2. EXPENSES OF THE ADMINISTRATOR. As full compensation for the services
and the facilities furnished by or at the direction of the Administrator, the
Fund shall reimburse the Administrator for expenses incurred by it or its
affiliates in accordance with the cost allocation methodologies that may from
time to time be approved by the Board. Such expenses shall include the costs of
maintaining staff, personnel, office equipment and facilities necessary for the
Administrator to perform its obligations under this Agreement.

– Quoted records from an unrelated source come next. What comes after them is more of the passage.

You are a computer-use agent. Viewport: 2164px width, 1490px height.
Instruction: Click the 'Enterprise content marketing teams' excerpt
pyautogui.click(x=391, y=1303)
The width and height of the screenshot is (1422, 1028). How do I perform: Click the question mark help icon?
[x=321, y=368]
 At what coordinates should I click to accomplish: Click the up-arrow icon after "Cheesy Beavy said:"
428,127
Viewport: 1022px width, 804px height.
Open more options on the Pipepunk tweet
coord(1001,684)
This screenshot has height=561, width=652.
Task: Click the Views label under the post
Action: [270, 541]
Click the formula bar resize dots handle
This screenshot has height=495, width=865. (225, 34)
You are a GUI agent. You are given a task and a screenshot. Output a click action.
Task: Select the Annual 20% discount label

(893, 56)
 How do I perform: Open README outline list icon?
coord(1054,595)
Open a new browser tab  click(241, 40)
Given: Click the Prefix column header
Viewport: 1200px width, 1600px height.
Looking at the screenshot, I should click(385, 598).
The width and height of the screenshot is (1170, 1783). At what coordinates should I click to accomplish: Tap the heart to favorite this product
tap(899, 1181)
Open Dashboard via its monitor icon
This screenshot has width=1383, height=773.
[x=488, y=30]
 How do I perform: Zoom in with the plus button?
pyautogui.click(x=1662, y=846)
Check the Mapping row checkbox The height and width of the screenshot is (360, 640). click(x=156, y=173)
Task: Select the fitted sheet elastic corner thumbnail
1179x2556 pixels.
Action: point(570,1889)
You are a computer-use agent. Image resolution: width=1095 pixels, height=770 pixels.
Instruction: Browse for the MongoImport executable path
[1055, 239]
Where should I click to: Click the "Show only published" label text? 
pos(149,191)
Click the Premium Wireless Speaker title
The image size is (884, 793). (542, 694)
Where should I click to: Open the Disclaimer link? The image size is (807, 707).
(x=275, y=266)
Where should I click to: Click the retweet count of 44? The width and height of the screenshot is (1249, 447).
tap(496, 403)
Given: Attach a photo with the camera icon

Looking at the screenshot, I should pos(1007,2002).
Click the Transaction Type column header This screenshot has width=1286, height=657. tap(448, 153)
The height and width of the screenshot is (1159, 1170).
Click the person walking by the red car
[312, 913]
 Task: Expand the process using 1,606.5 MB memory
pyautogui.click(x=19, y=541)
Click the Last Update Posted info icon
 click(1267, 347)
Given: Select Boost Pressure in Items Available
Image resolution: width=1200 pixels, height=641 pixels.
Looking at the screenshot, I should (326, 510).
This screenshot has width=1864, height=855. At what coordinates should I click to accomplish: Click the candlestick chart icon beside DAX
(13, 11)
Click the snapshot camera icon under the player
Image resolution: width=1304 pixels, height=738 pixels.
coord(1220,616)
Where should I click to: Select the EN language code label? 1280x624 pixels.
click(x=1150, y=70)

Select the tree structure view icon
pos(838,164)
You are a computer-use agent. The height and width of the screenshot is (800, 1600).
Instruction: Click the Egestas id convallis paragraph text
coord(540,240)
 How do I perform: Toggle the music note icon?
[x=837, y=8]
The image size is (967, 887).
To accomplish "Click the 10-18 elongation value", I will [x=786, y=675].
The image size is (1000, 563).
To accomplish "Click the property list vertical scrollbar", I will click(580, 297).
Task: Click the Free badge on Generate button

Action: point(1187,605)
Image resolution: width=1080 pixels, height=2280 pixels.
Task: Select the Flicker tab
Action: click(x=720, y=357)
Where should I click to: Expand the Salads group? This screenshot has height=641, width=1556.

Such expenses,
which will also include the fees and expenses of any sub-administrator paid by
the Administrator, shall be billed monthly and shall be payable promptly by the
Fund. Except as specifically provided herein, the Fund and RMR Advisors, Inc.
assume and shall pay or cause to be paid all other expenses of the Fund as set
forth in the Investment Advisory Agreement.
3. LIMITATION OF LIABILITY OF THE ADMINISTRATOR; INDEMNIFICATION.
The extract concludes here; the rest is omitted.